SELECTED TEXT:
A parliamentary standing committee has favoured offering minimum guaranteed returns to subscribers of the New Pension System (NPS) and recommended a 26% foreign direct investment (FDI) cap in the pension sector through a legislative process. The parliamentary standing committee on finance which submitted its report on the Pension Fund Regulatory and Development Authority (PFRDA) Bill on Tuesday, said that "as any effective pension scheme needs to be underpinned by stability of returns and reasonable post retirement incomes, it is imperative that the government should provide for minimum guaranteed return and not the mere camouflage of market-based guarantee."
The committee, headed by former finance minister and Bharatiya Janata Party (BJP) leader Yashwant Sinha, recommended that the minimum rate of return on the contributions to the pension fund of the employee should not be less than the rate of interest on the Employees Provident Fund scheme
In the absence of such a guarantee, the NPS cannot justifiably claim to provide old age income security," it said.
The government had introduced the Bill in the Lok Sabha in March.
The PFRDA is yet to get statutory powers and the interim PFRDA is functioning since 2003 through an executive order.
The NPS was made mandatory for all new recruits to the government except armed forces with effect from January 1, 2004. It was opened to all citizens of India from May 1, 2009 on a voluntary basis.
As many as 27 states governments have notified and joined the NPS for their employees. As of now, its subscriber base has crossed 1.1 million with a corpus approaching Rs7,000 crore. The government is of the view that FDI in the pension sector should be capped at 26%, but the standing committee said the ceiling should be specified in the legislation itself and not through an executive order.
Source : Hindustan Times.
1 comment :
A move which should have been thought by the government before launching the NPS itself. Citizens are not fools to invest their hard earned money in a scheme where there is no guarantee of return even the rate of return appears to be astronomically high. Any individual require full financial independency and security when he attains the age of 60+.Otherwise any scheme framed by any government can remain on papers on experimental basis only.

SOURCE DATA:
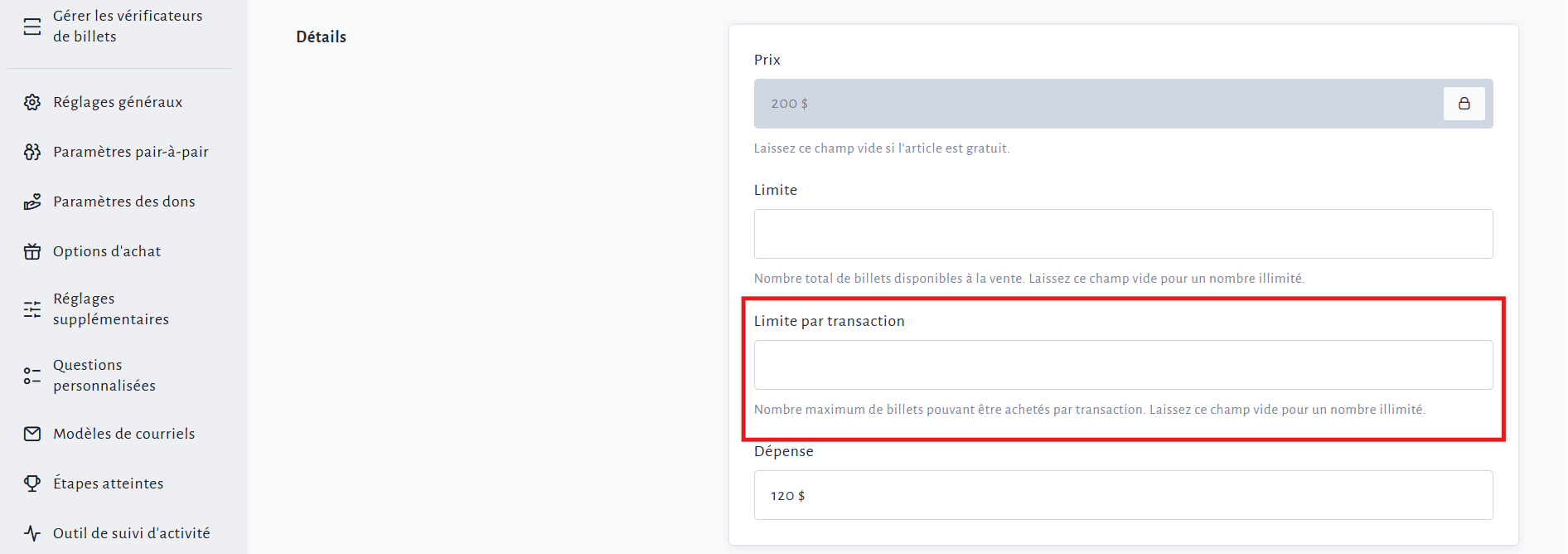Click the envelope icon for Modèles de courriels
The height and width of the screenshot is (554, 1568).
tap(32, 434)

PARTS OF THE EXERCISE:
[A] Reproduce the NPS article starting at the words "The committee, headed" and stopping after "2003 through an executive order.".
[B] Answer these questions from the NPS article:
(i) Who headed the parliamentary standing committee on finance?
(ii) From what date was the NPS opened to all citizens of India on a voluntary basis?
(iii) How many state governments have notified and joined the NPS for their employees?
The data has no connection to the NPS article.

SOLUTIONS TO EACH TASK:
[A]
The committee, headed by former finance minister and Bharatiya Janata Party (BJP) leader Yashwant Sinha, recommended that the minimum rate of return on the contributions to the pension fund of the employee should not be less than the rate of interest on the Employees Provident Fund scheme
In the absence of such a guarantee, the NPS cannot justifiably claim to provide old age income security," it said.
The government had introduced the Bill in the Lok Sabha in March.
The PFRDA is yet to get statutory powers and the interim PFRDA is functioning since 2003 through an executive order.

[B]
(i) Yashwant Sinha
(ii) May 1, 2009
(iii) 27